■ **Provided text**
——————————

Advantages of delegated legislation
The clear advantage of delegated legislation is that it saves Parliamentary time. Regulations can be very complex and require detailed investigation and debate which takes up considerable time. Delegated legislation therefore frees up MP’s time to deal with controversial and non-routine issues. For Example, in source A, The Health and safety at Work Act 1974 frequently needs updating and it is impractical to put each change through an Act of Parliament. To overcome this, Parliament deals with the broad policy principles and still has a hold on the passing of legislation by debating the main ideas before delegating the fine details to those with expert knowledge. SI’s are introduced by Ministers of government departments through powers given to them in Enabling Acts. In source A, the Enabling Act in The Health and Safety at Work Act allowed government ministers to update the act by creating the SI ‘The Health and Safety (Display Screen Equipment) Regulations 1992’.
Having experts in the field who can deal with more detailed technical issues is another advantage of delegated legislation. Different powers can be given to different government ministers with a particular specialism in an area of legislation which means that delegation is more widespread. For example, the Lord Chancellor was given power to offer guidance on the procedures for appointing judges under the Judicial Appointments Commission. The Enabling Act which conferred this power to him was section 65 of the Constitutional Reform Act 2005. Such measures mean that laws can be passed more quickly because there are more people implementing more laws.
Another viewpoint is that if many people are involved in offering opinion on law-making, then it is more likely to cover more angles to ensure that delegated legislation is correct.

——————————

■ **Data shown**
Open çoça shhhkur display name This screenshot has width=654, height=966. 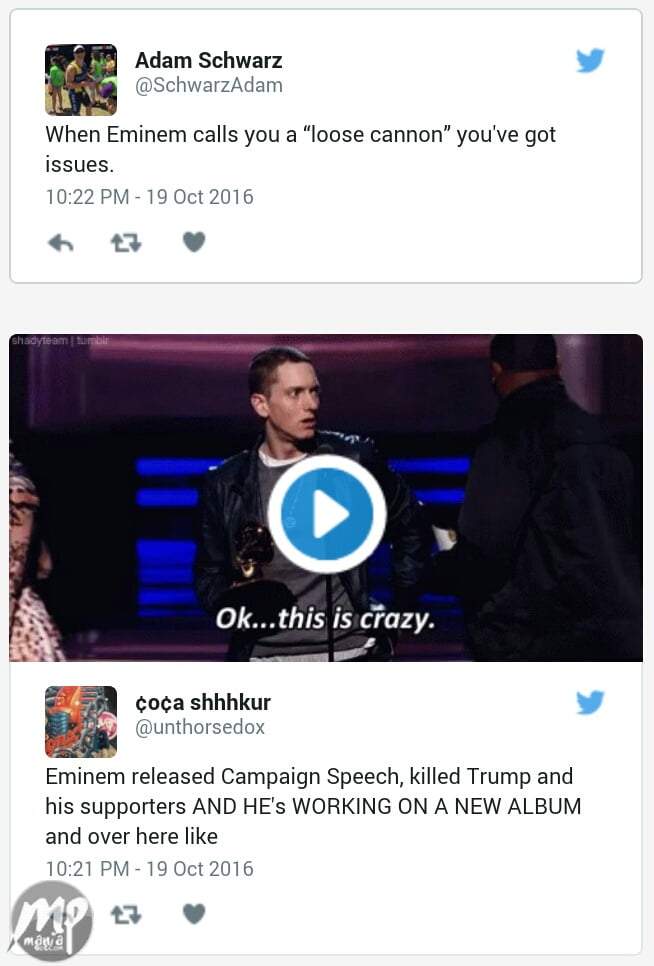pyautogui.click(x=203, y=702)
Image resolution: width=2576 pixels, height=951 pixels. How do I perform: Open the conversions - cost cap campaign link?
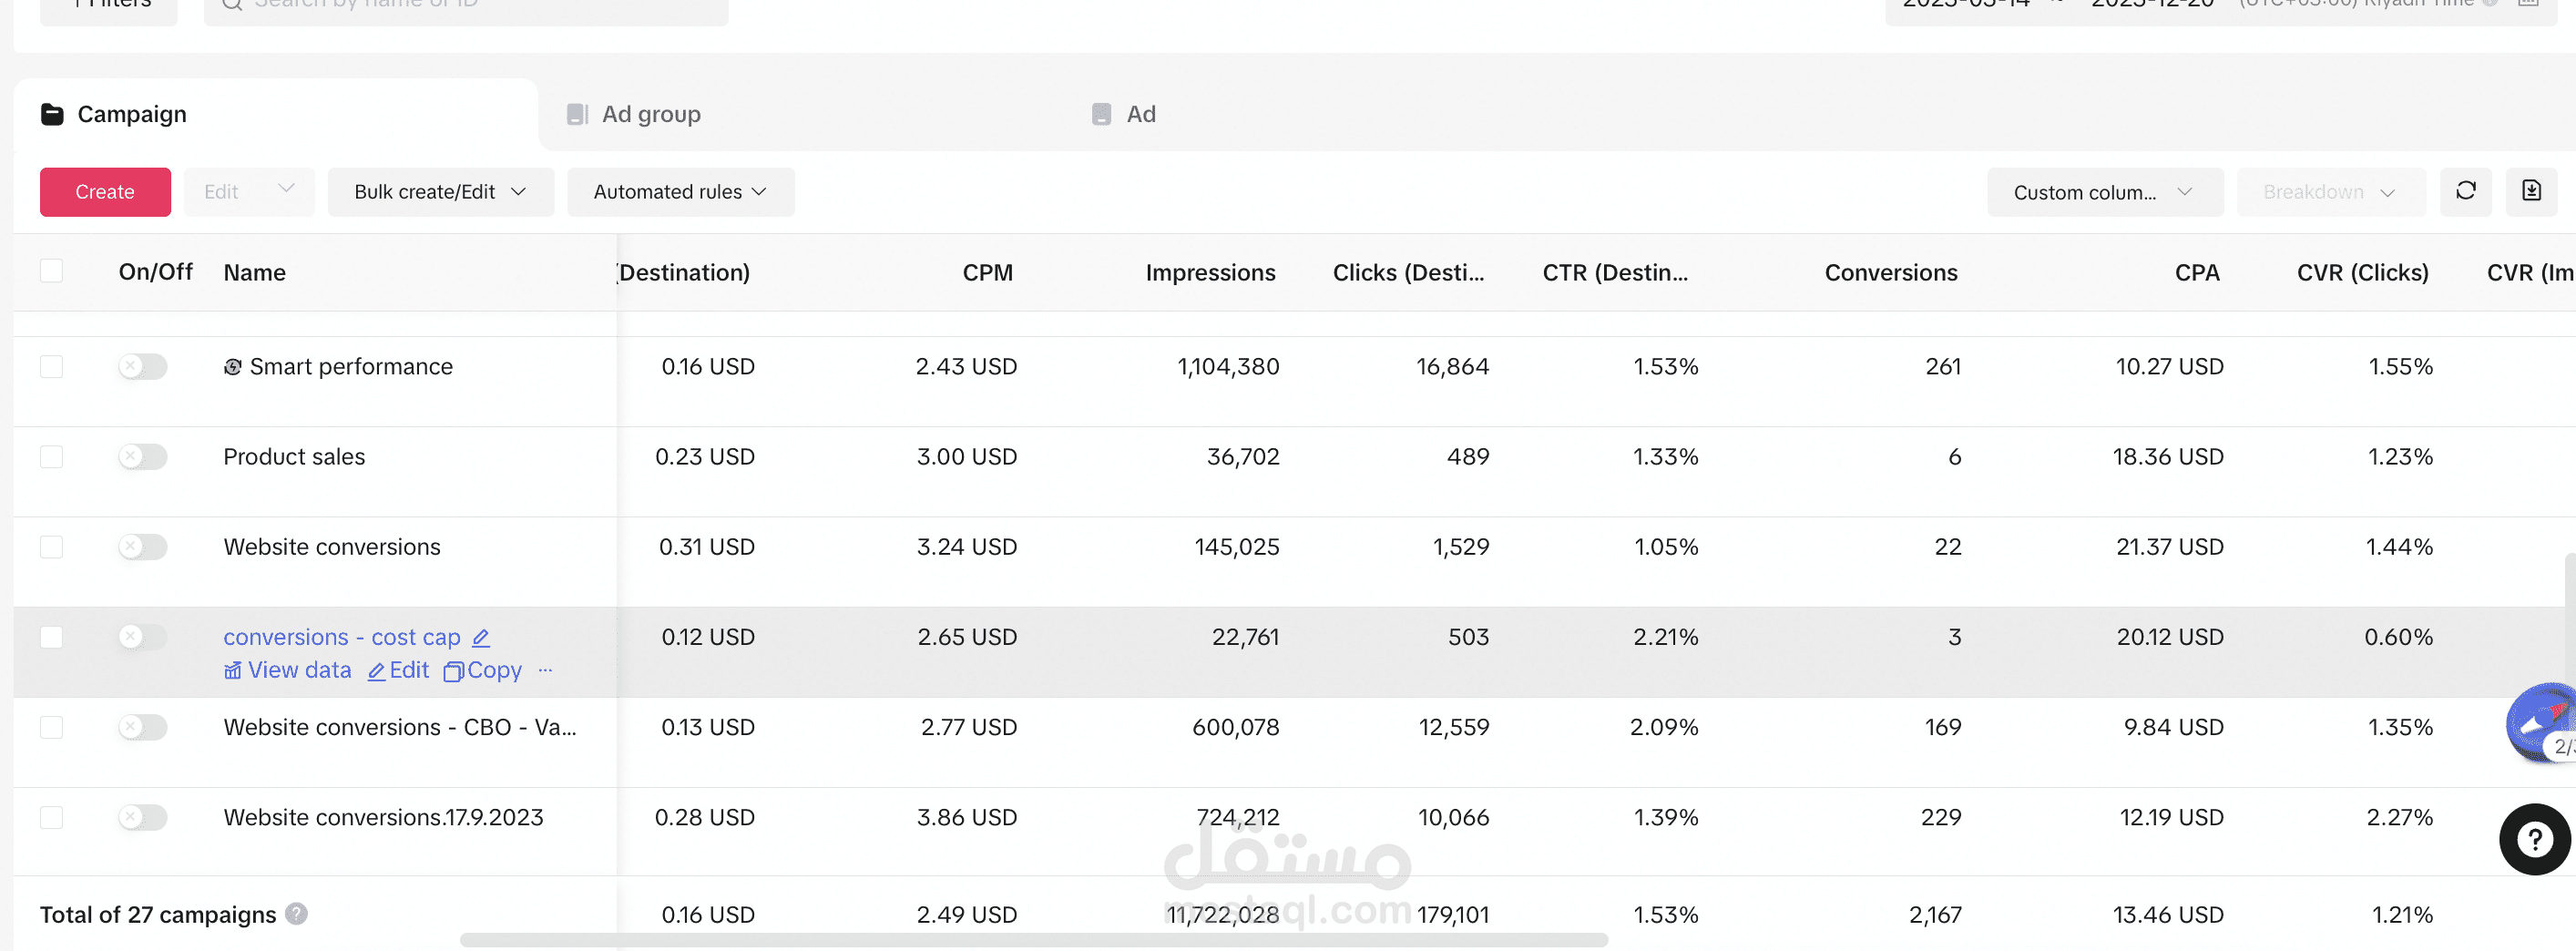click(341, 638)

——————————

■ **What this exercise asks**
A) Write out the passage on delegated legislation word for word, from "Another viewpoint is" up to and including "legislation is correct.".
B) Carry the essay on the advantages of delegated legislation forward from its final sentence.

■ **Outputs in order**
A)
Another viewpoint is that if many people are involved in offering opinion on law-making, then it is more likely to cover more angles to ensure that delegated legislation is correct.

B)
The passing of laws quickly in emergency situations is another advantage of delegated legislation. Orders in Council are authorised by the Queen and Privy Council under the Emergency Powers Act 1920 and the Civil Contingencies Act 2004. An example of an amendment to a Parliamentary Act by Order in Council was when cannabis was reclassified as a class C drug under the Misuse of Drugs Act 1971.
Delegated legislation is advantageous when local knowledge of an area is required. Laws can be passed at a local level through the implementation of bylaws. County Councils are able to pass bylaws that may affect the whole country, whereas Town or Borough Councils can only make bylaws that affect its district. Examples of bylaws include those regulations that determine local parking restrictions or traffic flow. Public Companies, such as BAA, can also make bylaws concerning the relationship between the public and the public company. BAA are able to enforce a code of behaviour on the public when they are on BAA premises.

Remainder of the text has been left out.